For a while now my mother has been having memory issues. At first it seemed like just absent-mindedness, like she would ask the same question five times, but maybe she wasn't really listening for the answer because she was thinking about other things she needs to do. She has said that she is always thinking a few steps ahead - which I do too - but she hasn't been as good at tracking it anymore. We did a cognition test with a neurologist about a year ago, and she was diagnosed with dementia.

It is not Alzheimer's. She knows us and herself. It is more that new information does not register reliably. She will tell the same story multiple times, which isn't really that unusual for an older person (I know she doesn't look 72, but she is), but she will tell it three times in a single conversation instead of just every time you visit.

She is stable, and she could easily stay stable for another ten years. However, in that stability, she still doesn't know what you have told her. She has a hard time keeping track of days and dates or what has been done already. Sometimes she will just not believe us.

There's a certain amount of stress to this. It can be tiring repeating the same thing, but then when she has gotten a wrong idea into her head, and you keep correcting her she can get really angry, and that's exasperating.

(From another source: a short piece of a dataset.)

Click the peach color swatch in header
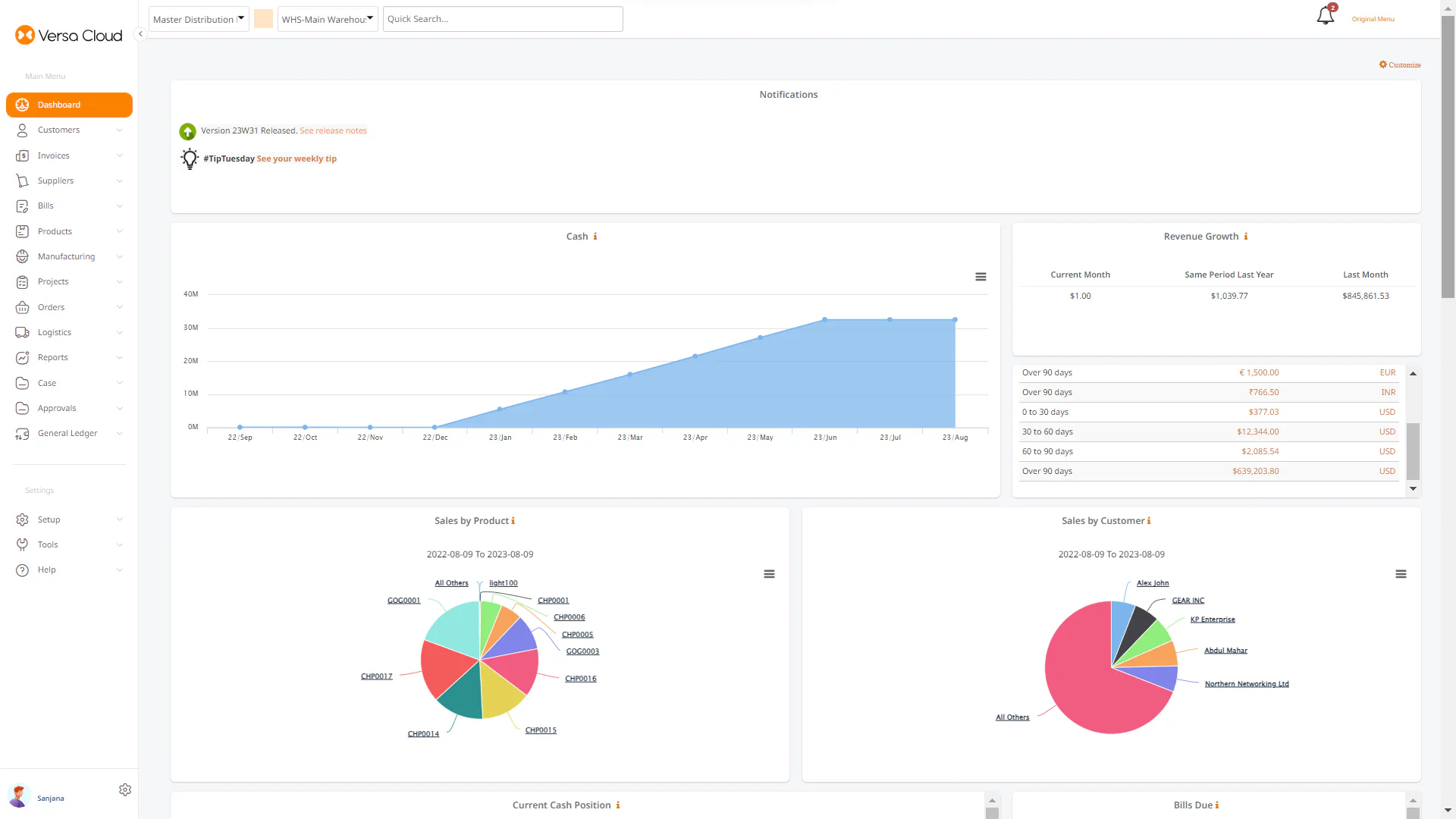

It is mostly mine to deal with. I am home during the day because I telecommute. That is one reason why I don't think looking for another job could be a good thing right now. Getting established anywhere else would almost certainly require going in, at least for a while, and I can't think that would be good.

It is also more mine though because I am more patient. Depending on which sister, they can often lose their temper or be condescending. It is really frustrating, and I lose my temper more than I should too, so I get that, but I can still hold onto it better. (For the condescending one, that just goes with some other problems.)

That is hard in many ways. I worry about her when she is going somewhere. We limit it, possibly more than we need to, but she still needs to be allowed some dignity. She is still a good driver, and can get to familiar places. A wrong turn could really throw her, so we installed a tracking device in her car, which we haven't needed to use since it's been in there.

I worry about her in social situations, when she is repeating the same story for the third time. Will people be understanding with her? She can still talk. She should be able to visit.

I worry about if she will get worse, and how bad it can be. Her mother and one of her sisters both had Alzheimer's. That could be in our future. It could be in mine, for that matter.

When I have mentioned needing to research diet things, part of it was for her arthritis, for quality of life, but part of it was for memory. There were claims out there that you could completely reverse Alzheimer's with diet, and okay, this is a different form of dementia, but it's still something to look at. Coconut oil was touted, but no complete reversal there. Then you dig down and this time the miracle ingredient is Omega -3 fatty acids, but those are just for helping delay the onset. Where's my complete reversal? I kind of knew it was too good to be true, but you still hope.

I think about activities too, because doing different things is supposed to stimulate and be helpful, but it takes time and effort, and frankly I am dragging now. I may have to give something up, but I don't know where there is room to let something go.

But the thing I am thinking about now is that it takes away a confidante. Thinking about this loneliness thing, I have online contacts who care about me, and friends who enjoy my company, but the contact is limited. They all have their own lives, and that's exactly the way it should be. In my family I am really an oddball. The person who would be most on my side is my mother, but she will not remember what I tell her.

Or she will remember that something is wrong, and it will worry her and be worse for being undefined. And if I tell her about the things that her condition makes hard for me, her being a problem will be something that will sink in, even if not how it happens. I don't know why it works that way, it just does.

This is also fair. If my friend's cancer makes me sad, it is absolutely not the friend, or the friend's family, who should be comforting me, because they are dealing with it worse. You look for support outward. I don't know where to look.

And I know a lot of people who have it worse, as well as knowing that it's not a pain contest. This is just where my pain lies. Working at home is best for this situation, but it isolates me. It is no one else's job to take care of me. If I need emotional support I will have to reach out for it, but there's been enough rejection and enough exhaustion that it's not going to happen. Even if I imagine someone calling me and wanting to go out, right now I feel like I don't have the energy.

And I am taking on planning a new large social gathering, which pretty much makes me insane, but I had a dream and felt it was necessary, so I am doing it. It is easy to get me to take on responsibilities. If I can view making myself happy as a responsibility, it may pay off.